Published: 2008-10-29 07:56:38
Updated: 2008-10-29 07:56:38
Posted October 29, 2008
By Ruth Ann Grimes
MIKE MOSS SAYS: Ruth, I'm not a horticultural expert, but based on some papers I've scanned and discussions with some extension agents who are, oak trees are known to produce acorns on a cycle that varies some among species, but generally involves one to four years of lean production followed by a "bumper crop." Efforts to tie this cyclical behavior to weather conditions preceding or following the heavy years have produced mixed results, so it's unlikely that fall acorn production is a meaningful winter forecast tool.
That's not to say that acorn production isn't influenced by the weather experienced by the trees leading up to fall, just to note that correlations between various weather elements and the production levels are in many cases rather poor.
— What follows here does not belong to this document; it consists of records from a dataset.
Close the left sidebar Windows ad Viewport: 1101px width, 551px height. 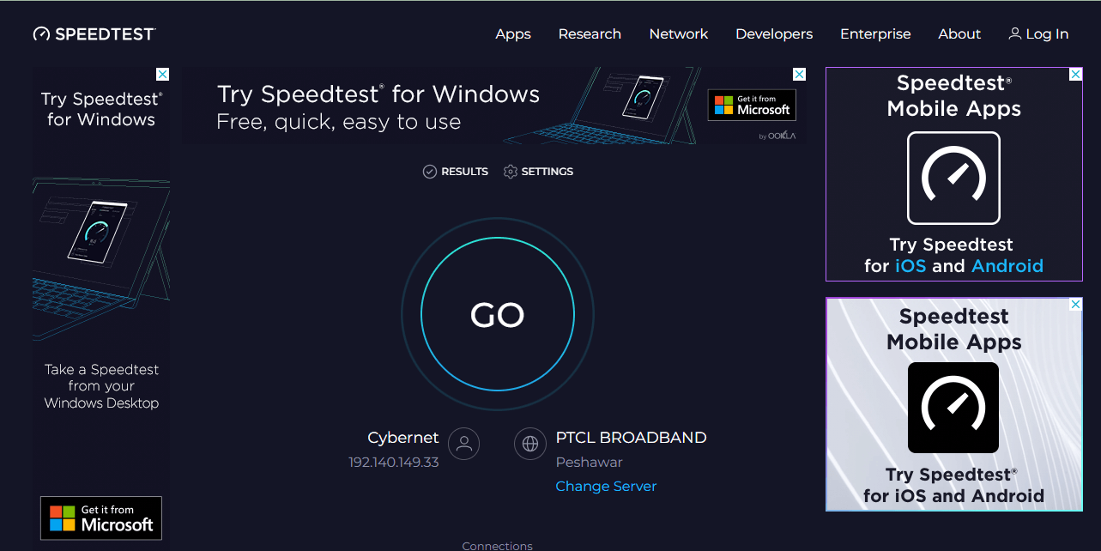[x=162, y=75]
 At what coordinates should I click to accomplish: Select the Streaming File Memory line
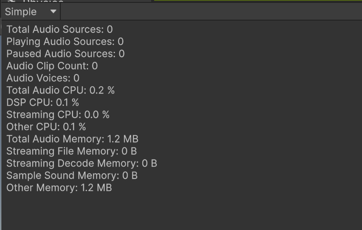[71, 151]
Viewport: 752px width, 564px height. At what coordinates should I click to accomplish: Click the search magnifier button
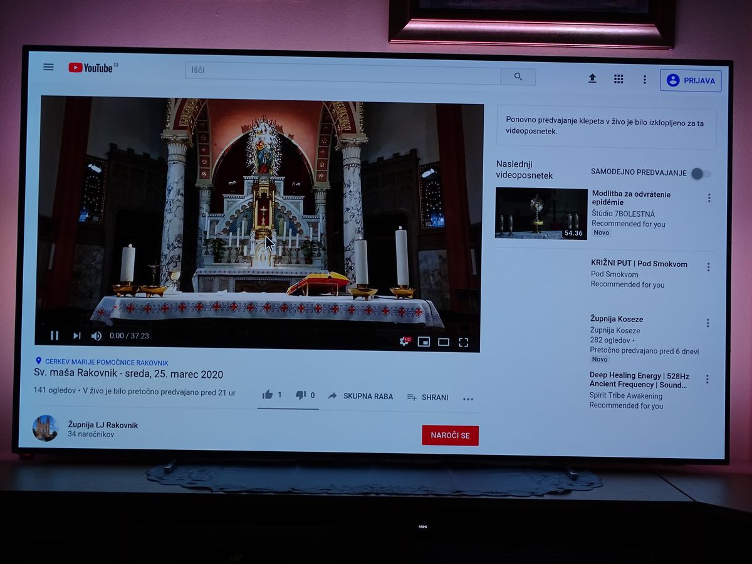[x=518, y=76]
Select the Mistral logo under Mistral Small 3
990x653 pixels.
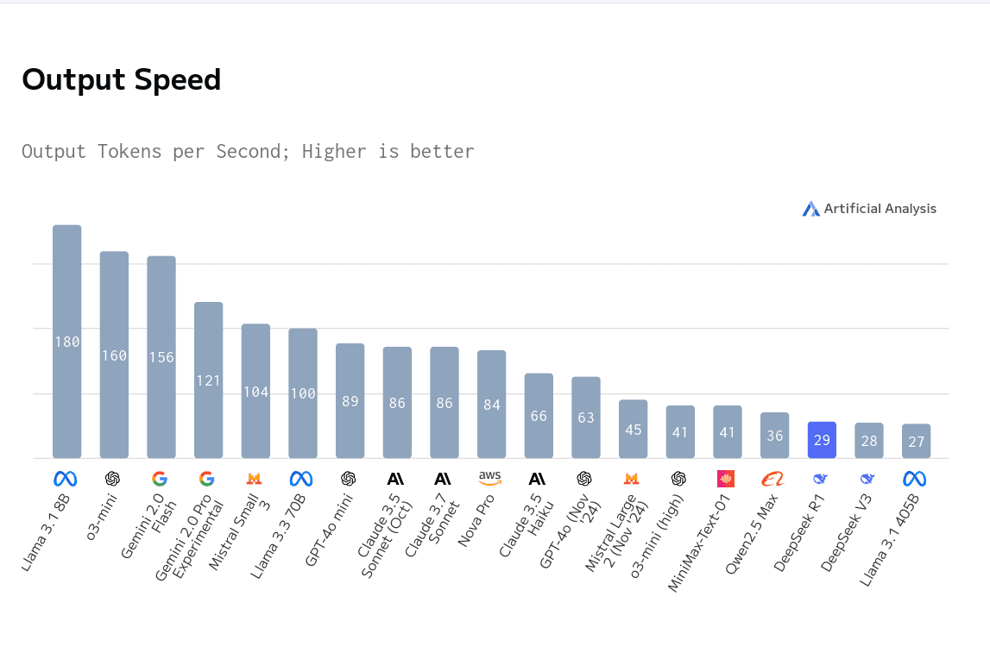point(254,479)
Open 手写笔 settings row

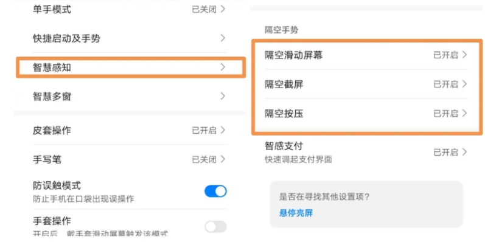coord(129,159)
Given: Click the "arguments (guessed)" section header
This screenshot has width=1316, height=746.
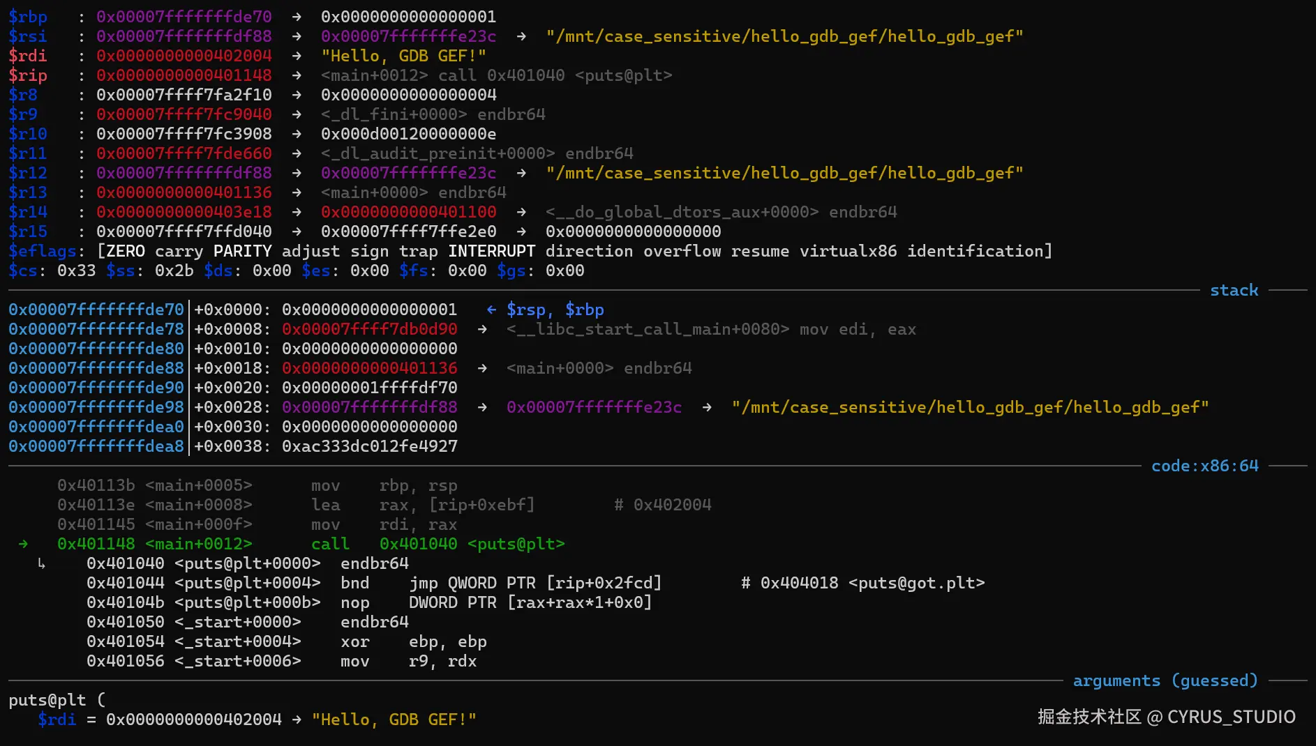Looking at the screenshot, I should (1165, 680).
Given that, it's hard to see how the trees' behavior would be a good indicator of future weather conditions. One could even make a case that if the trees "sensed" a bad winter coming, they might conserve energy and resources, and save the abundant acorns for some time when conditions are more favorable for them to germinate easily and early the following spring.
While no one can be absolutely certain, one explanation for the cyclical abundance of acorns that has gained some favor is that it is an evolutionary adaptation that helps to make sure some acorns survive to germination every few years. The idea is that if acorns were very numerous, and equally so, year after year there would soon be a very large and steady population of animal species (squirrels, chipmunks, deer, etc) that consume them, and that nearly every acorn would be eaten soon after it is produced. If the trees go a couple of years with very light production, however, so that those populations are thinned out somewhat, then a sudden burst of large quantities of acorns will outstrip the appetites of the animals in the area, so that some acorns will "survive" and new trees can grow.
The only official long-range seasonal forecast for winter doesn't offer a lot of specific information to go on, as the Climate Prediction Center currently expects a slight tendency for below normal precipitation and above normal temperatures for North Carolina.